Saturday, when many students were waking up to tailgate for the Eastern Michigan game, more than a hundred ROTC cadets were gathered at Fort Custer Saturday for their second day of a weekend-long training exercise.

MSU’s Spartan Battalion, along with cadets from Eastern Michigan University and Bowling Green State University, covered a variety of subjects, including survival skills and marksmanship. The exercises are held once a semester.

Cadet and accounting senior Sean Woods is the battalion’s public relations officer and said cadets are given a specific type of weapon and train exclusively with it for the weekend. At the first station, the sights on the rifles are fitted to each particular cadet. At the station, cadets also receive a gun safety course.

“The sights on an M16 are going to be set up for different angles based on your facial structure,” Woods said. “So everyone is going to have a different sight picture.”

He went on to say that a tool is used to adjust the sight after three rounds are fired.

“For the freshmen, this is the first time some of them have ever shot a weapon in their life,” Woods said. “So they are really learning a lot.”

Woods said the battalion has reached out to the community in several ways, including a blood drive with MSU’s greek community.

Woods said although the main activity of the day was marksmanship, cadets also participate in a field craft course, which included survival skills, and a hand grenade assault course.

Cadet Andrew Cross, an agricultural business senior, was in charge of the field survival course.

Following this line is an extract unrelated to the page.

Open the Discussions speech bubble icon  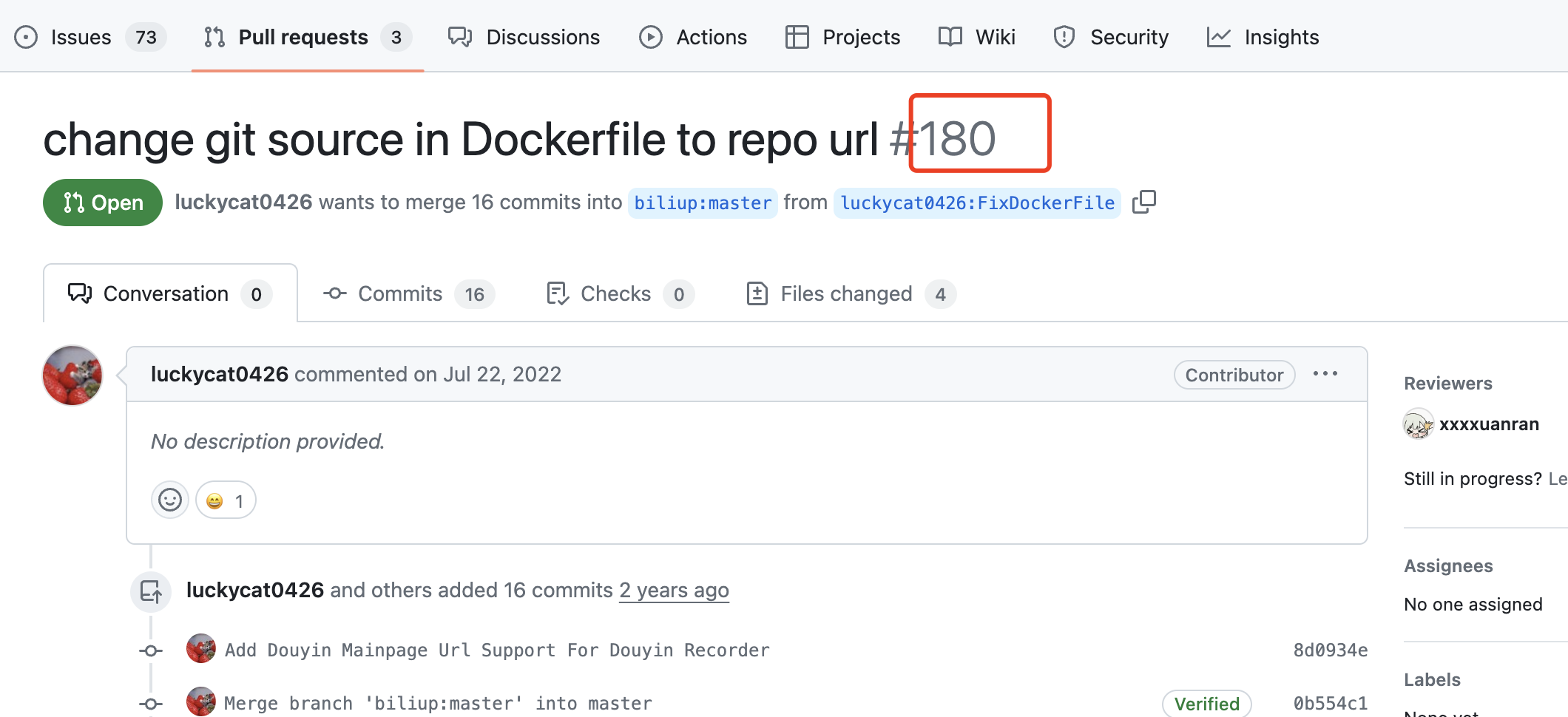click(x=459, y=37)
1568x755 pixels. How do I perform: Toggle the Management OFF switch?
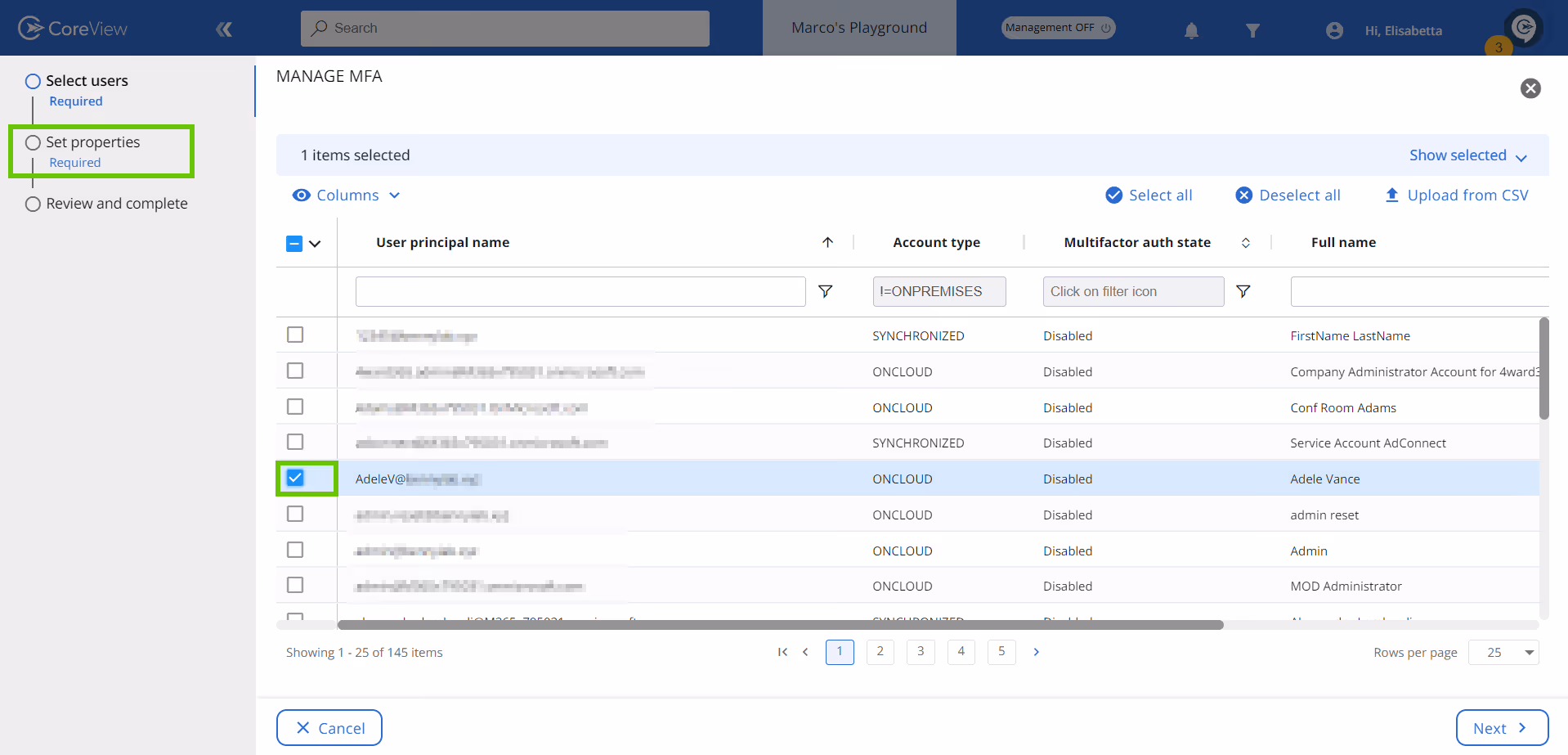(x=1057, y=27)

“Field craft is when we have very little resources to work with. You can basically build these with your hands,” Cross said, referring to the A-frame shelters the cadets had made out of fallen trees and debris. “It’s just a shelter to keep you out of the cold, keep you dry, keep you off the ground, and we position them in such a way we can still maintain concealment.”

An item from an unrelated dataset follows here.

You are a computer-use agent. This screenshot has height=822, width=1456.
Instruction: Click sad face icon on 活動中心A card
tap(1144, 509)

The Ranger Challenge team, a squad which cadets volunteer and audition for, trained separately near the hand grade assault course.

Those selected to be on the team participate in a competition in Fort Knox, Ky. Woods said the competition includes a rope walk, a shooting portion, a land navigation portion, a weighted run, emergency combat first aid and some problems requiring logical reasoning.

The winner of the competition moves on to compete in the Sandhurst competition at the United States Military Academy at West Point in West Point, NY. Last year, the team from MSU earned a spot at West Point.

Cross also said they discuss important subjects such as how to identify differences between harmless and dangerous plants.

Lt. Col. Jeff Winston, a professor of military science, oversees the soldiers that train MSU’s cadets. After graduation, ROTC members hope to serve as commissioned officers.

Winston said there are currently 95 of the 200 cadets on full scholarship through ROTC, 15 of them freshmen.